Brazil’s central bank cut its benchmark Selic interest rate by 100 basis points for the fourth time in a row but said it would slow down the pace of easing at its next policy meeting and is looking toward a gradual ending of the monetary easing cycle.
The Central Bank of Brazil has now cut its policy rate by 600 basis points since embarking on the easing cycle in October 2016 and by 550 points this year on six different occasions. Today’s rate cut was widely expected by economists.
The bank’s Selic rate now stands at 8.25 percent and the decision by the bank’s monetary policy committee, known as Copom, was unanimous and without a bias.
Copom said the current scenario includes the Selic rate ending at 7.25 percent by the end of this year, down from July’s forecast of 8.0 percent and implying the key rate will be lowered by another 1 percentage point in coming months. Copom next meets Oct. 25.
Copom expects the Selic rate to fall further to 7.0 percent in early 2018 but then rise to 7.5 percent by the end of next year. In July the central bank saw Selic remaining at 8.0 percent through 2018.
Last week the central bank’s survey showed that economists had lowered estimates for the Selic rate to end the year at 7.25 percent from 7.50 percent while 2018 estimates remained at 7.50 percent for the third week in a row.
Recent economic data are consistent with a gradual recovery of Brazil’s economy, the bank said, adding the global outlook and the outlook for inflation are favorable.
Brazil’s economy has finally begun to pull out of its worst ever recession with its Gross Domestic Product expanding for the second quarter in a row as household spending rose for the first time in over two years.

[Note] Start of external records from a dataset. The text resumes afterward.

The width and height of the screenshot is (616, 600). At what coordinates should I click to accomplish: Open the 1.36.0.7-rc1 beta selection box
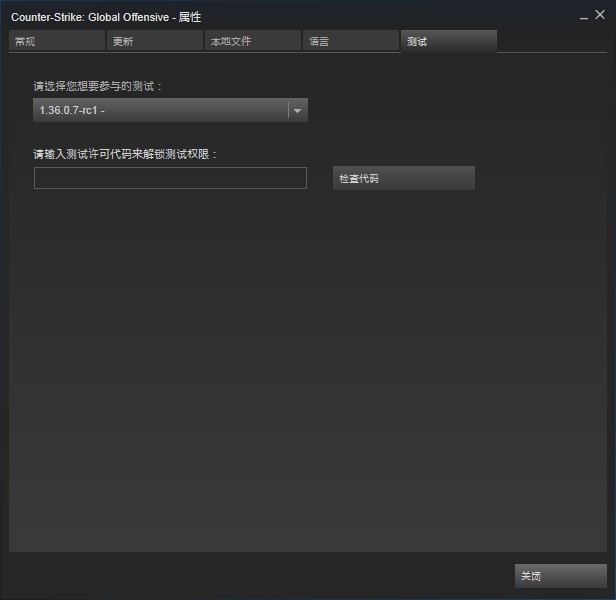(x=160, y=111)
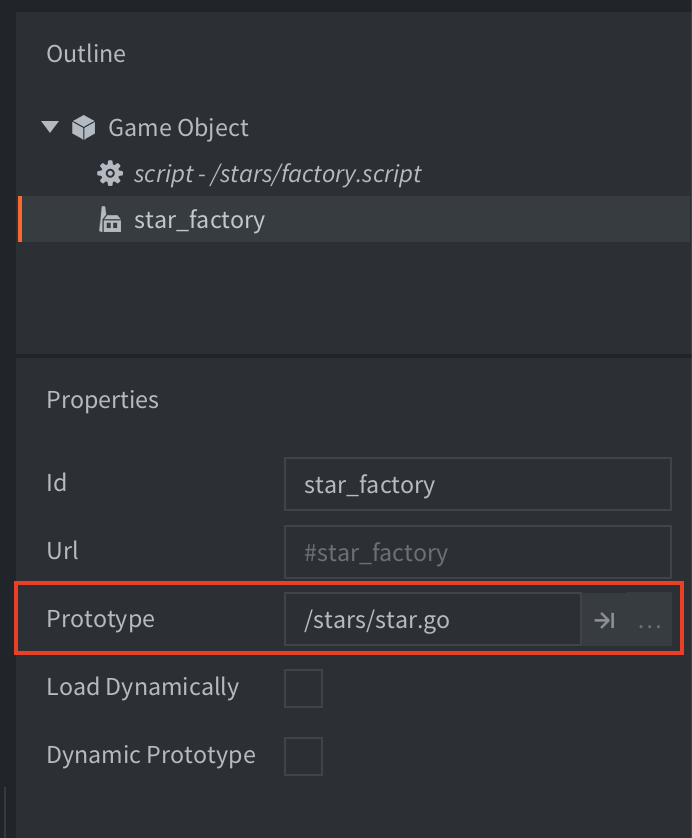Enable the Load Dynamically checkbox
This screenshot has width=692, height=838.
tap(304, 688)
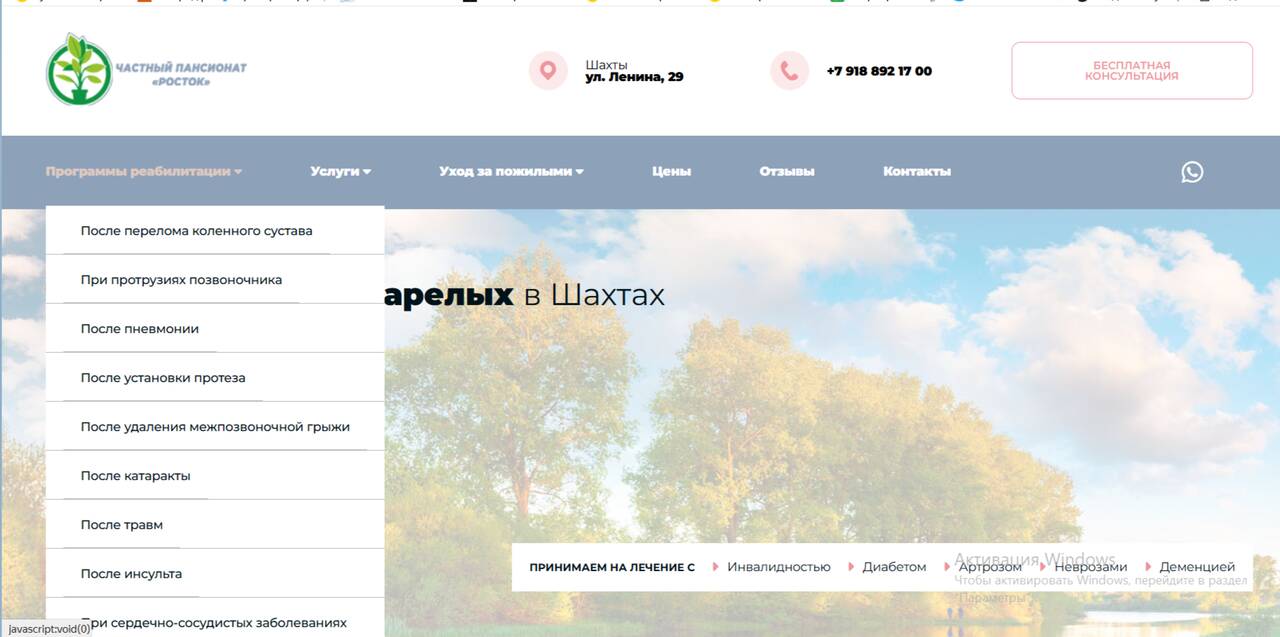The image size is (1280, 637).
Task: Click the pink phone handset icon
Action: pyautogui.click(x=788, y=71)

Government spending and investments, however, continued to decline.
GDP grew by 0.2 percent in the second quarter following 1.0 percent in the first quarter, the first quarterly expansions since 2015. On an annual basis, the economy grew by 0.3 percent for the first annual growth since the first quarter of 2014.
Inflation, meanwhile, remains well below the central bank’s target range and at the lowest seen since February 1999. In June the government lowered the inflation target for 2019 to 4.25 percent and to 4.00 percent for 2020 while retaining the 1.5 point range.

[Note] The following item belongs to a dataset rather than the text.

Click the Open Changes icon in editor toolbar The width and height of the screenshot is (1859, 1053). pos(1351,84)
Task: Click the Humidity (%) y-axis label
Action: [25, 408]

In August inflation fell to 2.46 percent from 2.71 percent in July compared with the central bank’s target range of 4.5 percent, plus/minus 1.5 percentage points, as food and beverage prices fell further due to a strong harvest.
The fall in inflation bolstered expectations the central bank would continue to cut rates by another 100 basis points today and triggered further reductions in rate expectations.
After depreciating from mid-2014 through most of 2015, Brazil’s real started firming in February 2016 and has continued to slowly rise since then. Today the real was trading at 3.1 to the U.S. dollar, up 5 percent since the start of the year.